I am a full time carer for my mum. I have 2 teenage boys. when we discuss various topics re their interests on an evening the next morning they get cross as I do not remember the night before's conversation.
Being a full-time carer is something that uses not only physical energy, but also our mental energy.
Just as we get tired physically, so we do mentally, and we take any opportunities outside the caring to slip into idle mode and re-charge.
Unfortunately, while we may appear attentive - and want to be so - when talking to someone other than the person we are caring for, we are often going through the motions, so to speak, and the content of conversations will not stick in our minds.
It is particularly the case at the end of the day that we are least likely to retain recollections of conversations held, because we are so tired.
I don't think there is much you can do other than explain to the boys just why......
I don't know whether living with a family member who has dementia affects one's personal recall or not.
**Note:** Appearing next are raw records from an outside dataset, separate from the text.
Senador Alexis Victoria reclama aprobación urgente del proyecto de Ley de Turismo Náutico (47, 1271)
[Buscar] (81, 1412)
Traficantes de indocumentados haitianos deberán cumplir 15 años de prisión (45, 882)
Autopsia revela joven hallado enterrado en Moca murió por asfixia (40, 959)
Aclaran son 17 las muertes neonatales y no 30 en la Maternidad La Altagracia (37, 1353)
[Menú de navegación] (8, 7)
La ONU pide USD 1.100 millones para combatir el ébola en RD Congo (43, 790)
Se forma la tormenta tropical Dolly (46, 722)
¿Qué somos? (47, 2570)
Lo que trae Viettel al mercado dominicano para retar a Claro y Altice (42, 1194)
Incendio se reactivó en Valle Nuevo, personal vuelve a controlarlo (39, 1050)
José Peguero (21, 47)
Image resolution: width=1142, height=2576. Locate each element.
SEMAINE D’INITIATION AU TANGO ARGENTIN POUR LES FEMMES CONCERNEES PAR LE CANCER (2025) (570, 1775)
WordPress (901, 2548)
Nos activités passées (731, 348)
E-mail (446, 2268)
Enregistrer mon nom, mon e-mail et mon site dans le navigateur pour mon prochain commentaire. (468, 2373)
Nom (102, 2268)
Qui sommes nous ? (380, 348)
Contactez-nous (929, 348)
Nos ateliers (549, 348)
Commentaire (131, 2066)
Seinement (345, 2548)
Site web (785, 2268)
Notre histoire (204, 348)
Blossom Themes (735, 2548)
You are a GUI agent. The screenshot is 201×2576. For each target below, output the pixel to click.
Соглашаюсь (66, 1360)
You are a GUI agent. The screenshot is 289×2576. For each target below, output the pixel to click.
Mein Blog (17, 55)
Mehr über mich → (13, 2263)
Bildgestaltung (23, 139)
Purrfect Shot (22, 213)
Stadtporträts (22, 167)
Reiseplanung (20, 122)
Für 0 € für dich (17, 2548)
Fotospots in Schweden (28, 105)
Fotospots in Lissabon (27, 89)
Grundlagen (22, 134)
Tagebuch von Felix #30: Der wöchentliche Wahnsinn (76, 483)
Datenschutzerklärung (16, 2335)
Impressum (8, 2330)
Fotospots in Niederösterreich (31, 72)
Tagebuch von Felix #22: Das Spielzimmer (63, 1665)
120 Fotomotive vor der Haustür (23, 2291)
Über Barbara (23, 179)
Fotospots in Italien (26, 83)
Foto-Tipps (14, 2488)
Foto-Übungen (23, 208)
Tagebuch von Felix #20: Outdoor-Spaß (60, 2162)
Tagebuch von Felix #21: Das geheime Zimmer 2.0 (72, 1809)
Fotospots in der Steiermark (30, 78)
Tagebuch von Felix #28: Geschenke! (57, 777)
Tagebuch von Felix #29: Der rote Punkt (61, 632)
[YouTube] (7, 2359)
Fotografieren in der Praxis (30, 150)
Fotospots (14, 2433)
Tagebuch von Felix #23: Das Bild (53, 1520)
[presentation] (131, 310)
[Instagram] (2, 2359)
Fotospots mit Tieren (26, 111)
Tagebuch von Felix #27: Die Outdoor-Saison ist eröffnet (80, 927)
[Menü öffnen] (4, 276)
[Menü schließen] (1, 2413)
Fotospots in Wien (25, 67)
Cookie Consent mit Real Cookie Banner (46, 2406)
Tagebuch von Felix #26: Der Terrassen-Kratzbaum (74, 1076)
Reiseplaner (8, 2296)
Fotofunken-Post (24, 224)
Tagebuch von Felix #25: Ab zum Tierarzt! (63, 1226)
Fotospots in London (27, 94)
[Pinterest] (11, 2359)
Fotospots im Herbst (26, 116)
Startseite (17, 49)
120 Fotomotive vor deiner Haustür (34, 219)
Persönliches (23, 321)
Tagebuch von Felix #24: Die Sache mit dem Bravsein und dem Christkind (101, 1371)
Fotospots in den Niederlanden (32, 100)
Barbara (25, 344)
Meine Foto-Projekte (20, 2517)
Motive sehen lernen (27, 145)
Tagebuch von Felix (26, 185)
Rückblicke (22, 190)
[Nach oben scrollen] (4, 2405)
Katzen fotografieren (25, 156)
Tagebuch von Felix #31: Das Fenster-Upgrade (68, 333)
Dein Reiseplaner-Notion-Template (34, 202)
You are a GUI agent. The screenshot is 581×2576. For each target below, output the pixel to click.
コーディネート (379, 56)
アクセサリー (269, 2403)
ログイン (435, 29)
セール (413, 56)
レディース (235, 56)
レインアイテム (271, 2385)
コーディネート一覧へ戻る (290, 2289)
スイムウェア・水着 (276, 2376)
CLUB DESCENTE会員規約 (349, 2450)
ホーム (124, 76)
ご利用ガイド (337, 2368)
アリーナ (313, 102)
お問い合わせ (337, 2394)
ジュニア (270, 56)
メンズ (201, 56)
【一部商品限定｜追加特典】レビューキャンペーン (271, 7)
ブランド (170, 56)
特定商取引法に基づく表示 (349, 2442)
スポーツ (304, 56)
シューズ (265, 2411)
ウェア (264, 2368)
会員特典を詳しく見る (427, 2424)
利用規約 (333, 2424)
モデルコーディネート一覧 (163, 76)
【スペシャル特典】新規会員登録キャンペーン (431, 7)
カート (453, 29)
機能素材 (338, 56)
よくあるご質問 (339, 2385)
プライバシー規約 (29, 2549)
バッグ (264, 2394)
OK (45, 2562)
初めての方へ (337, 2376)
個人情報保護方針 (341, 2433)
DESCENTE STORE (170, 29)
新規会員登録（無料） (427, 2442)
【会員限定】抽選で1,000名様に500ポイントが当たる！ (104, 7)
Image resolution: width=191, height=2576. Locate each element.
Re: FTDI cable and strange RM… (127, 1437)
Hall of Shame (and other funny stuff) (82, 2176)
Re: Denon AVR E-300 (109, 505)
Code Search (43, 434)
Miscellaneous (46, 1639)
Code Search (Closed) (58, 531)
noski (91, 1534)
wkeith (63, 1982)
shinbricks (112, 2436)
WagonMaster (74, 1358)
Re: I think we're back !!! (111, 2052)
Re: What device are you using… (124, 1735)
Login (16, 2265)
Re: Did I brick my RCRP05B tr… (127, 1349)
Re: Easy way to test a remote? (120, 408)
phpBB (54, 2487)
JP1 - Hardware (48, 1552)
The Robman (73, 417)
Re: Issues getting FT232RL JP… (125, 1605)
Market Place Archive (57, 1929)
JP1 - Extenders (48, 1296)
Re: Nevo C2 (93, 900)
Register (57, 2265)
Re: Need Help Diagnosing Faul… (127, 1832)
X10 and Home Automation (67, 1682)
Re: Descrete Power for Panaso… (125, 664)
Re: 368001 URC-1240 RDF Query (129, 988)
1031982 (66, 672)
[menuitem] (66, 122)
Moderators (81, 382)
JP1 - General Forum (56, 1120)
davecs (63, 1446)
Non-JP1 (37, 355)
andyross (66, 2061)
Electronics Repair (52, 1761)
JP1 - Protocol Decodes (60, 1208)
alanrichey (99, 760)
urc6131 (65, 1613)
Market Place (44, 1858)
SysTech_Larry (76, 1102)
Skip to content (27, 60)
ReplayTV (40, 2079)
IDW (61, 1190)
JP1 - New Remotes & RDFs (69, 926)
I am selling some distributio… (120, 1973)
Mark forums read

I just find that after 6 months of living 24/7 with the oldies that I tend to operate at their speed and I also DO forget things.
This may be from stress, or not having to use my brain quite so much when I'm around them - I'm not entirely sure. I tend to write things down a lot more than previously.
Anyway, do have a chat with your local doc, if you haven't done so already.
I recall reading a dementia sufferer saying they were riding along on someone elses memory.
I'm sure this is true but it takes it's toll on the carer.
I find now I write lists of do's and I talk to myself more than I used too,and I still forget things.
It might be I'm getting old.
I did mention it to my Doctor and he gave me a tonic,unheard of these days,I think it worked.
Go have a chat with your Doctor if you haven't already been,he/she will understand.
Don't want to go near doctor re this problem. However I would like to see my medical records for the period that I received the treatment.
My sister visited today with her husband and one of her daughters who is at a local Uni. They took mum out for lunch. Before they left I told mum that I was not going ( good time to catch up on things) She immediatley said "I'm not going"
She did go and saw lots of poeple and had a good time. When my sister had gone I checked on mum. She said---
"Thankyou for letting me go"
Hi Snuffy, bit of role reversal if it's anything like my mum. I became the parent, the one to give permission and she the child, asking to go etc. often happened with us too. Hope you made the best of your free time though? Some times I wanted to, but was so darn tired I just fell asleep till she got back! I am sorry you are feeling low right now, I would have thought perhaps your GP could get your records for you, but I don't know who else you could apply to. Could be you are in need of a jolly good break to recharge your batteries? Do hope things improve soon, Love, She. XX
I find that living for extended periods with my parents [without a decent break] slows me right down. I also seem to get pretty vague at times and have to write things down so that I don't forget them. I think it is because the whole daily caring routine is so mentally tiring and I seem to just run out of steam to do things for 'me' and I have to force myself to get out and do it now...
I'm just in one of my 'slumps' at present as I am mid way through a six month stint. I have a long backlog of 'stuff' which I can't seem to face and daily problems [like the washing machine breaking down] just add to the pile of things I can't handle.
This rings bells and tells me that I need a rest - even for a couple of days, to get away from the routine and endless questions.
When did you last have a complete break? You probably should really think about having a rest for a while and it might be a good idea to speak to your CPN to organise it as soon as you can.